## Requirements
#1 Transcribe the stretch of the feature validation notebook from "print(f'The number of" through "dfData.head(20)".
#2 Continue the feature validation notebook from the point where it ends.

## Source document
[![CyVers](https://i.imgur.com/yyhmZET.png)](https://www.cyvers.ai/)

# Validate Production Features and Reules Calculations  
This notebook validates the calculationdone online as described in https://github.com/CyVers-AI/SolidusBlindTest/issues/10.

> Notebook by:
> - Royi Avital Royi@cyvers.ai

## Revision History

| Version | Date       | Name            | Content / Changes     |
|---------|------------|-----------------|-----------------------|
| 1.0.000 | 27/06/2022 | Royi Avital     | First version         |
|         |            |                 |                       |

In [None]:
# General Tools
import numpy as np
import scipy as sp
import pandas as pd

# Misc
import datetime
import os
from platform import python_version
import random

from numba import njit

# Machine Learning
from sklearn.preprocessing import LabelEncoder

# EDA Tools
import ppscore as pps #<! See https://github.com/8080labs/ppscore -> pip install git+https://github.com/8080labs/ppscore.git

# Ensemble Engines
import lightgbm
import xgboost

# Visualization
import matplotlib.pyplot as plt
import seaborn as sns
from bokeh.plotting import figure, show

# Jupyter
from ipywidgets import interact, Dropdown, Layout

In [None]:
# Configuration
%matplotlib inline

seedNum = 512
np.random.seed(seedNum)
random.seed(seedNum)

sns.set_theme() #>! Apply SeaBorn theme

In [None]:
# Constants

DATA_FOLDER_NAME    = 'DataSet'
DATA_FILE_EXT       = 'csv'

In [None]:
# Parameters

csvFileName = 'Dataset Bit2C Test Case.csv'

tsxAmountThr    = 8
tsxTimeDiffThr  = -0.99

In [None]:
# Loading / Generating Data

dfData = pd.read_csv(os.path.join(DATA_FOLDER_NAME, csvFileName))
numRows, numCols = dfData.shape

print(f'The number of rows (Samples): {numRows}, The number of columns: {numCols}')

In [None]:
# Convert time data into Pandas format
dfData['Transaction Time'] = pd.to_datetime(dfData['Transaction Time'], infer_datetime_format = 'True') #<! Stable time format

In [None]:
dfData.head(20)

In [None]:
dfData.info()

In [None]:
len(dfData['Receiver ID'].unique())

In [None]:
dfData.describe()

In [None]:
# We need data sorted by ascending time 

dfData.sort_values('Transaction Time', inplace = True)

In [None]:
dfData.reset_index(inplace = True)
dfData.head(100)

## Feature Calculation

Features are calculated by time (Using current and past data only).

## Information shown
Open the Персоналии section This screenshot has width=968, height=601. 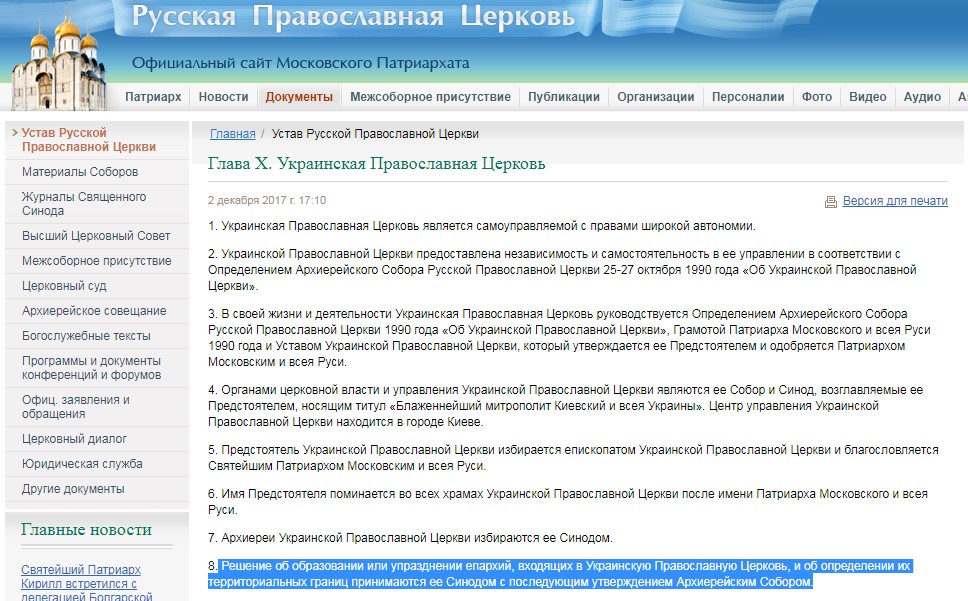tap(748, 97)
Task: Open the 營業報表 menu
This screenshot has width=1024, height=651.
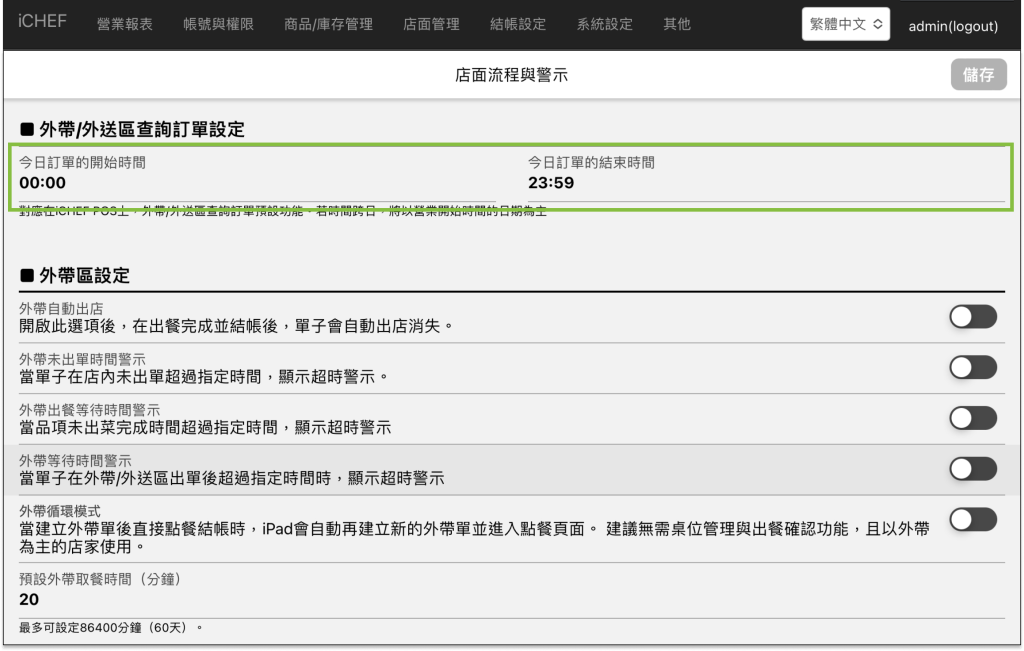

## Outputs in order
#1
print(f'The number of rows (Samples): {numRows}, The number of columns: {numCols}')

In [None]:
# Convert time data into Pandas format
dfData['Transaction Time'] = pd.to_datetime(dfData['Transaction Time'], infer_datetime_format = 'True') #<! Stable time format

In [None]:
dfData.head(20)

#2
In [None]:
dfData['Rolling Average Amount [USD]'] = np.nan #<! Rolling average over time of all data
dfData['Time Difference Group [Sec]'] = np.nan #<! The time difference from the previous transaction of teh same user
dfData['Rolling Average Time Difference [Sec]'] = np.nan #<! The average of teh average time difference per group (Until the i-th transaction where i is the row index sorted by transaction time)

dfData.head()

In [None]:
dfData['Rolling Average Amount [USD]'] = dfData['Amount [USD]'].cumsum() / np.arange(1.0, dfData.shape[0] + 1)
dfData.head()

In [None]:
dsUniqueUser = dfData['Receiver ID'].unique()
dsUniqueUser

In [None]:
numUniqUsr = len(dsUniqueUser)

In [None]:
labelEncoder = LabelEncoder()
labelEncoder.fit(dsUniqueUser)
labelEncoder.classes_

dfData['UserEnc'] = labelEncoder.transform(dfData['Receiver ID'])

In [None]:
# Calculating the relative time in [Sec]
dfData['TransactionTime [Sec]'] = (dfData['Transaction Time'] - dfData['Transaction Time'].loc[0]).dt.total_seconds()

In [None]:
# NumPy vector of the user encoding in UINT
vUserEnc = dfData['UserEnc'].to_numpy()
vUserEnc

In [None]:
# Numpy vector of the relative transaction time
vTimeDelta = dfData['TransactionTime [Sec]'].to_numpy()
vTimeDelta

In [None]:
vGrpNumTrns         = np.zeros(numUniqUsr)
vGrpLastTime        = np.zeros(numUniqUsr)
vGrpTimeDiff        = np.zeros(dfData.shape[0])
vGrpTimeDiffAvg     = np.empty(numUniqUsr)
vGrpTimeDiffAvg.fill(np.nan)
vAvgGrpTimeDiffAvg  = np.zeros(dfData.shape[0])

In [None]:
# @njit(fastmath = True)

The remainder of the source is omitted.